Directions →
Starting at the line that holds "This screenshot has width=615, height=1334.", copy every line exactly through the end of the data, and no others.

-- Opening Marker --

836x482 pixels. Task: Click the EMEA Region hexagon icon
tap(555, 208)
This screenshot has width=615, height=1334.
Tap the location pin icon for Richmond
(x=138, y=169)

-- Closing Marker --

Answer space →
This screenshot has width=615, height=1334.
Tap the location pin icon for Richmond
(x=138, y=169)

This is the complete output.